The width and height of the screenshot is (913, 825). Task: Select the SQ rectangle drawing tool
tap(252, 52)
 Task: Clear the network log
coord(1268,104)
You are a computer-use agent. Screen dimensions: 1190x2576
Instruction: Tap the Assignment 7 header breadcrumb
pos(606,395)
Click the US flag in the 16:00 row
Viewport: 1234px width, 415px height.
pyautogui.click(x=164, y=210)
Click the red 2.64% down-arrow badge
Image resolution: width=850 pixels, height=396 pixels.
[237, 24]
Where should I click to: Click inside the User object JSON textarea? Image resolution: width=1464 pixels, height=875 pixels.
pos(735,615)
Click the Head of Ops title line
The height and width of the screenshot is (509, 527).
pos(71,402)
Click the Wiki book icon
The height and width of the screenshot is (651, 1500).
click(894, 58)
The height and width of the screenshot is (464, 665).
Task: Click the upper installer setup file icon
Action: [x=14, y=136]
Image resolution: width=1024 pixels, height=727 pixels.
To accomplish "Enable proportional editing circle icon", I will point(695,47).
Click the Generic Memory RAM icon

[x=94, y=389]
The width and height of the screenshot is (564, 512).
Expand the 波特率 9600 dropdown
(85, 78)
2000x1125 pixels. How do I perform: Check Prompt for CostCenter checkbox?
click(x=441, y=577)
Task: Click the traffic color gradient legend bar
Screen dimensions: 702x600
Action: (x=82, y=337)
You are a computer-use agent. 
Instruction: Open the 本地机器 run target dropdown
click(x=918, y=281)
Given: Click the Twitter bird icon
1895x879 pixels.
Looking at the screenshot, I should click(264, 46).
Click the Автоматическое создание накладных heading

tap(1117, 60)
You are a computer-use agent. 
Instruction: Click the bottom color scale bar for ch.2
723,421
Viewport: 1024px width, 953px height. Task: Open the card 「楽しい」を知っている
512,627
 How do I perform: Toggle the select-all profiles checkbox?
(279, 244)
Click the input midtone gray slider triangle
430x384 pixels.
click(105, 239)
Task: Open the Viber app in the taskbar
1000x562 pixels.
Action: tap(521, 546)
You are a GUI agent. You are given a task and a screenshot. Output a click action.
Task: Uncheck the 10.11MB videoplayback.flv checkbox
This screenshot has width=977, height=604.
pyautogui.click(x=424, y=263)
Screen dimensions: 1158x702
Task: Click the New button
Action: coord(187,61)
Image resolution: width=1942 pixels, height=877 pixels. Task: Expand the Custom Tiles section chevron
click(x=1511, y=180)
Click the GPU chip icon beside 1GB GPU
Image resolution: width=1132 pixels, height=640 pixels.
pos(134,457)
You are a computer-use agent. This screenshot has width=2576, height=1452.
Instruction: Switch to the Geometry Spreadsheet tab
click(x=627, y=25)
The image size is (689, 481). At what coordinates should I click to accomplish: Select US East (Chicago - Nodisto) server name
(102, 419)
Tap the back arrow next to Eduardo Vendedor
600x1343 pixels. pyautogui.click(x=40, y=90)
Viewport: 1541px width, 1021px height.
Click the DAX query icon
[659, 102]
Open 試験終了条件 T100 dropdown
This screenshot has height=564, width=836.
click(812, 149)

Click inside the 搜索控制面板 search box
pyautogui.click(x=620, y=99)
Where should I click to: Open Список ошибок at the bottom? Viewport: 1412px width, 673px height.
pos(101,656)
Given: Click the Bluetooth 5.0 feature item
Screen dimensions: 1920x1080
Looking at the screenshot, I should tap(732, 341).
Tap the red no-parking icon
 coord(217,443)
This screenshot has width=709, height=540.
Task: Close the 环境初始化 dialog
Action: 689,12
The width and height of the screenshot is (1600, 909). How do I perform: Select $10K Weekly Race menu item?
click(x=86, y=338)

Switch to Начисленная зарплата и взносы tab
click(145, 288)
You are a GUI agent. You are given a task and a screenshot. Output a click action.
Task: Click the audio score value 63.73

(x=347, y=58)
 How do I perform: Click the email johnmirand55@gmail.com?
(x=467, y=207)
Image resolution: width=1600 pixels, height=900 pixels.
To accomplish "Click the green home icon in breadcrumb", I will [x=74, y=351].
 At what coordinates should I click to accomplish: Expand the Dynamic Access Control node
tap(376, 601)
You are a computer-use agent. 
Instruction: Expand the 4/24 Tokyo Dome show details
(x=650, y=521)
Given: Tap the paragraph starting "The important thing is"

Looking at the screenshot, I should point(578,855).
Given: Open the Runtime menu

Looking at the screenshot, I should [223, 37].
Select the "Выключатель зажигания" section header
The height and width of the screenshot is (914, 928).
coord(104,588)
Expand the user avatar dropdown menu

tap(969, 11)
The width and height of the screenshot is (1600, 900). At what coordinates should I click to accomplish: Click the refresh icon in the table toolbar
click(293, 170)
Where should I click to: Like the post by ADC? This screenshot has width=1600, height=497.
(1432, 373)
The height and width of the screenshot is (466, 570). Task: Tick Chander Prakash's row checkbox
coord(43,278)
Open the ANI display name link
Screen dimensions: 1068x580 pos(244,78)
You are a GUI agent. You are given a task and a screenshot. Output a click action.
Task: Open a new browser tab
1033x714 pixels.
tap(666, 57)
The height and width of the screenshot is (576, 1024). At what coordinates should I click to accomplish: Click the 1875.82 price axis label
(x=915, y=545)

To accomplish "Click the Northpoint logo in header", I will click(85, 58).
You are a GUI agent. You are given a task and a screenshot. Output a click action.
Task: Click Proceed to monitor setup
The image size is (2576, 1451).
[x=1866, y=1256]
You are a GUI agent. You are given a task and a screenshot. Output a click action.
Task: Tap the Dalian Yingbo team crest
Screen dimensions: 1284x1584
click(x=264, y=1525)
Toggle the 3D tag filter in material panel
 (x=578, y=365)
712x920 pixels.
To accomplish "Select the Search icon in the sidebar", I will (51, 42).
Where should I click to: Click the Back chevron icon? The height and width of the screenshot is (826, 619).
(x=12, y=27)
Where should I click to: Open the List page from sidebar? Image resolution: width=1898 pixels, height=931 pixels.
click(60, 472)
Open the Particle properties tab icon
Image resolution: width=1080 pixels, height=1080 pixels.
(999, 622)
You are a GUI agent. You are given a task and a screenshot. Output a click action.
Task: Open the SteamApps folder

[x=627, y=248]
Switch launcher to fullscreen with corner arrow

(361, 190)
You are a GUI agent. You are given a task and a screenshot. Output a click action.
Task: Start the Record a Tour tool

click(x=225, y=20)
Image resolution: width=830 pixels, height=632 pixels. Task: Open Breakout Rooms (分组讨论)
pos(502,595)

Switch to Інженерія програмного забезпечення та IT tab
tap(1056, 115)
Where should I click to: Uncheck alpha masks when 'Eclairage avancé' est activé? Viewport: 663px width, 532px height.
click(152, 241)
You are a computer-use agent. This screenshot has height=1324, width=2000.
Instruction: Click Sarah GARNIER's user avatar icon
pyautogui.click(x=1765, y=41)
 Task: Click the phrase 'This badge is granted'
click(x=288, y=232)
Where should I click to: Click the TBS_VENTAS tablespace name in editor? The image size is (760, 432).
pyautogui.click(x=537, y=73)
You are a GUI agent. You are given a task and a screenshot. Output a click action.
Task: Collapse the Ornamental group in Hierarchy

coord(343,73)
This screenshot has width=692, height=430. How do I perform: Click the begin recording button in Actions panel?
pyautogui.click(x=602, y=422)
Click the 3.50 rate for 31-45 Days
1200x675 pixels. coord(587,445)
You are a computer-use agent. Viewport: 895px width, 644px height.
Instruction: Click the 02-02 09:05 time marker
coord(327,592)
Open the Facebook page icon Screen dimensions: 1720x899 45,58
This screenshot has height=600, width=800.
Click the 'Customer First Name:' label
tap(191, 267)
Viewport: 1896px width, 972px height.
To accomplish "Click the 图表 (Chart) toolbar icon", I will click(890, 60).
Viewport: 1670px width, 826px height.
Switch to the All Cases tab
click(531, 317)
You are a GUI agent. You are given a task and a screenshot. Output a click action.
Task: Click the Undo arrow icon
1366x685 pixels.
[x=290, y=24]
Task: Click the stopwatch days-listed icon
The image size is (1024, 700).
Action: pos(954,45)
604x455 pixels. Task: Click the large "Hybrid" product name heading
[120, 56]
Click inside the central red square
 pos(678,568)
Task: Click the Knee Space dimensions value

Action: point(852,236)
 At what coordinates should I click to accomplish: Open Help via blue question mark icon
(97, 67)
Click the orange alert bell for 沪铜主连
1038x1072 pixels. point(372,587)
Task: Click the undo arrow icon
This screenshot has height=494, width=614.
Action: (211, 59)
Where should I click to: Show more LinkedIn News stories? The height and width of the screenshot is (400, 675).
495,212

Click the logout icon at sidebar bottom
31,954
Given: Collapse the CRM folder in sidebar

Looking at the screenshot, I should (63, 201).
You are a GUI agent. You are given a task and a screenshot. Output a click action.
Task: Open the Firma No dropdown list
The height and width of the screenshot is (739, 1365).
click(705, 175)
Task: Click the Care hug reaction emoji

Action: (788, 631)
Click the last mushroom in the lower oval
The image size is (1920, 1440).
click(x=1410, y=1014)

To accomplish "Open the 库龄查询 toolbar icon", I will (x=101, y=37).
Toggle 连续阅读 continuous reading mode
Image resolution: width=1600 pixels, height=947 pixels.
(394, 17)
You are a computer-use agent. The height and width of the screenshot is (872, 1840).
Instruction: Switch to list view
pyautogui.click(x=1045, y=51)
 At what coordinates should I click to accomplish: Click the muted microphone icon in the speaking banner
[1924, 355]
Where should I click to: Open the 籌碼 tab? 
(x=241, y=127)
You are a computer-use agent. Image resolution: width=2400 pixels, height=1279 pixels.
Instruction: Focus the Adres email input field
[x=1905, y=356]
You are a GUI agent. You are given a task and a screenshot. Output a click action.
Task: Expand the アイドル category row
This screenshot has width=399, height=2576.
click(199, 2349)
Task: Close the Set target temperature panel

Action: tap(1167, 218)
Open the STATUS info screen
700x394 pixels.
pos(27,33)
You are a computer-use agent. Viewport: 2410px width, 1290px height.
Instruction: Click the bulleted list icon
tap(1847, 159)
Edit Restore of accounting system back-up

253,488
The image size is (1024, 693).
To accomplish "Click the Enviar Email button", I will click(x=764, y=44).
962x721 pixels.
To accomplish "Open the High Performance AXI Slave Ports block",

━━━━━━━━━━━━━━━━

Change "chevron" to "arrow" in the lines from the one with "712x920 pixels." up to and including the one with "(x=12, y=27)", and write out only those lines with nothing else altered.

712x920 pixels.
To accomplish "Select the Search icon in the sidebar", I will (51, 42).
Where should I click to: Click the Back arrow icon? The height and width of the screenshot is (826, 619).
(x=12, y=27)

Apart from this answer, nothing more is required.